Pourquoi m’as-tu abandonnée ?

Pourquoi m’as-tu abandonnée ?

En prélude aux photographies de Bettina Rheims, présentée à Nice au Musée de la photographie Charles Nègre, jusqu’au 29 septembre, cette seule question: Pourquoi m’as-tu abandonnée ?

Une question qui restera sans réponse, à moins que ces images ne traduisent ces instants semés de rencontres lors desquelles seule une perte ou l’essence d’un mystère subsisteront. Énoncer celui-ci, parce qu’il est de l’ordre de l’indicible et de l’invisible, c’est alors recourir à l’artifice d’une fiction et, dans ses photographies, Bettina Rheims en revendique tous les dispositifs. Esthétique de l’accroche publicitaire, mise en scène maniériste, éclairages savamment étudiés et poses exacerbées, tout contribue à l’immédiateté d’un choc visuel.

Bettina Rheims peint et dépeint les femmes comme autant d’énigmes que chaque cliché recouvre. Dans ce récit immobile, chacune se livre au gré d’un fantasme, d’une cérémonie ou d’une mythologie et, dans le studio dans lequel les corps et les visages se confient, une mise en scène implacable les saisit dans un questionnement muet au seuil du vertige qui les menace. Cette dramaturgie au cœur de l’intimité bouleverse l’apparence outrancière de l’artifice d’où surgit, pour chacune de ces femmes, illustres ou inconnues, une vérité qui se formule derrière le masque du maquillage. Corps cambrés déchirant l’espace ou bien s’y abandonnant, yeux révulsés ou rêveurs, bouches boudeuses ou gourmandes, tout se confond dans la violence du rouge à lèvres quand le sourire correspond à une plaie et que l’image n’est que le miroir des blessures et des désirs.

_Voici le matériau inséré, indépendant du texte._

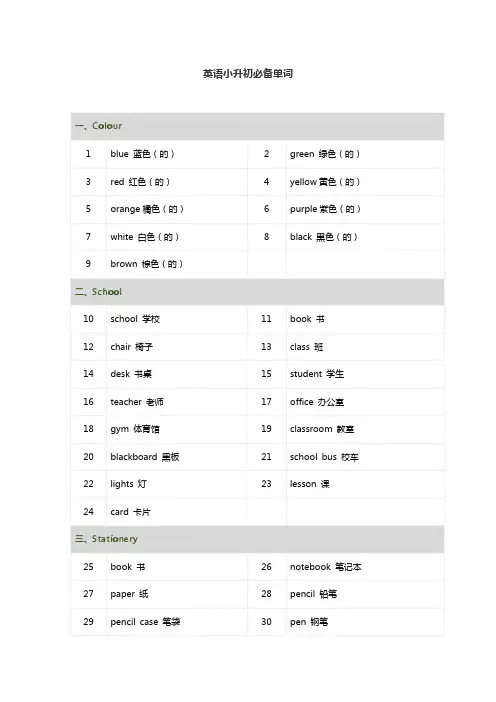Click the school bus entry numbered 21
The width and height of the screenshot is (496, 702).
coord(325,457)
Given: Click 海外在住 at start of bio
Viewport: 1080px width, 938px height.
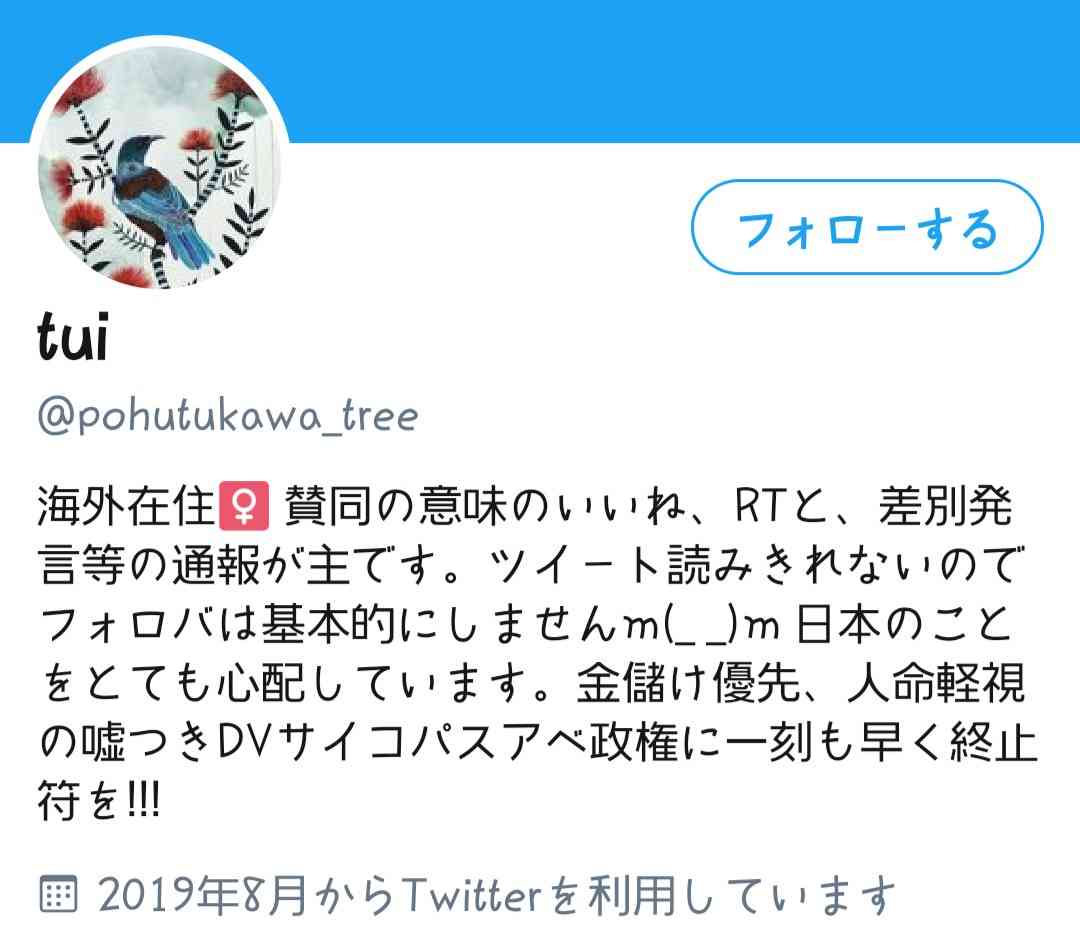Looking at the screenshot, I should pos(127,506).
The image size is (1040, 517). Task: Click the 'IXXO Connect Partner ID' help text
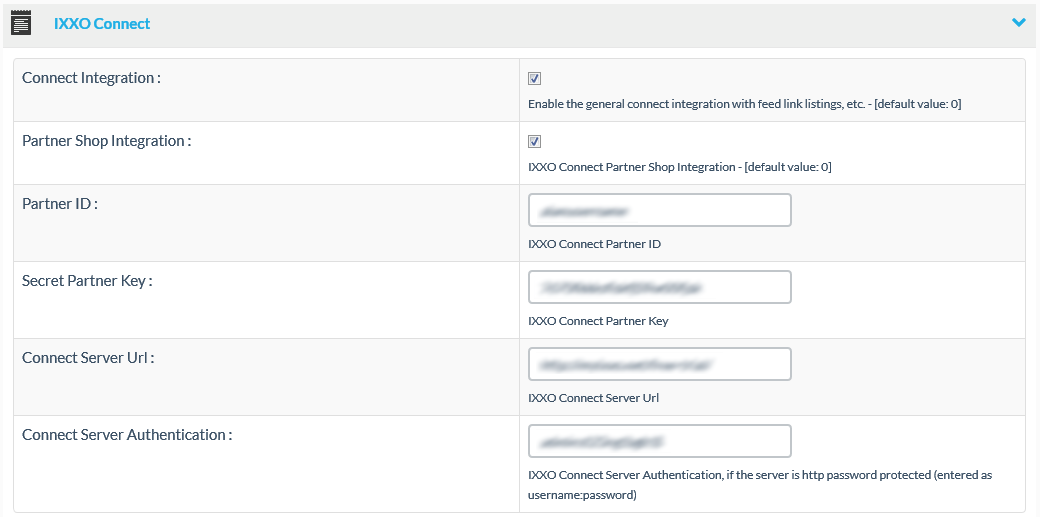[x=594, y=244]
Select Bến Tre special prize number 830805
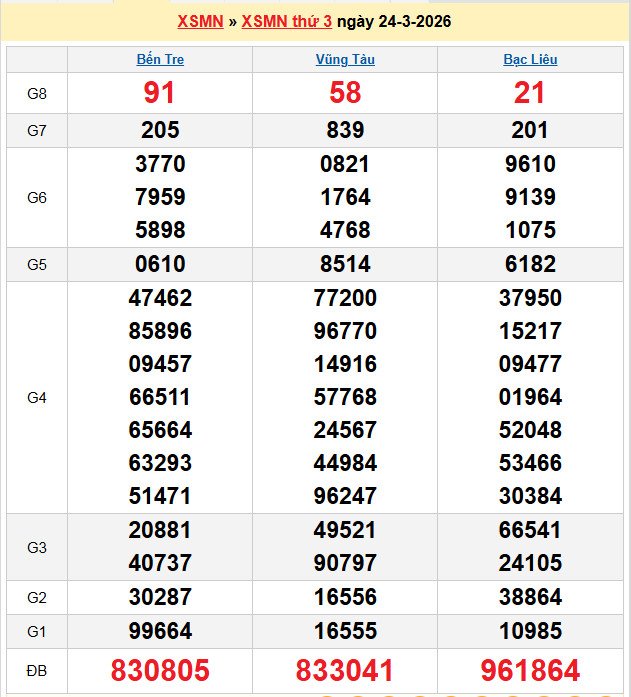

Bettina Rheims excelle à dévoiler ces artifices dans lesquels les êtres s’abandonnent, s’écrivent, ou se déchirent. À fleur de peau, le grain de la photographie transforme ces femmes en icônes et les célèbre au cœur d’une histoire dont il nous revient d’élucider la trame. Derrière la perfection des corps, on devine le parfum trouble des fleurs à l’instant où, dans leur pleine éclosion, elles se fanent. Dans une photographie, une femme infuse dans une baignoire décatie, pleine de pétales. Et le rouge de l’eau la noie dans le sang. Si ces images sont envoûtantes, parfois dangereuses à l’instar de la beauté, c’est parce que ces modèles se transforment en héroïnes et que la photographe les saisit dans un dialogue avec elle-même pour une confidence dont le murmure traverse le voile de l’image.

Toutes ces œuvres sont issues de commandes pour des magazines ou d’autres supports publicitaires et pourtant, Bettina Rheims parvient à réaliser une vaste fresque dans laquelle elle sculpte les femmes en pleine lumière mais toujours dans l’incertitude de ce rouge intense et de la nuit qui les guette. Tour à tour puissantes et délicates, ces photographies, par leur engagement et ce regard aussi tendre que foudroyant d’une femme sur la femme, nous conduisent sur des perspectives inédites à travers les tours et détours du réel et de l’imaginaire.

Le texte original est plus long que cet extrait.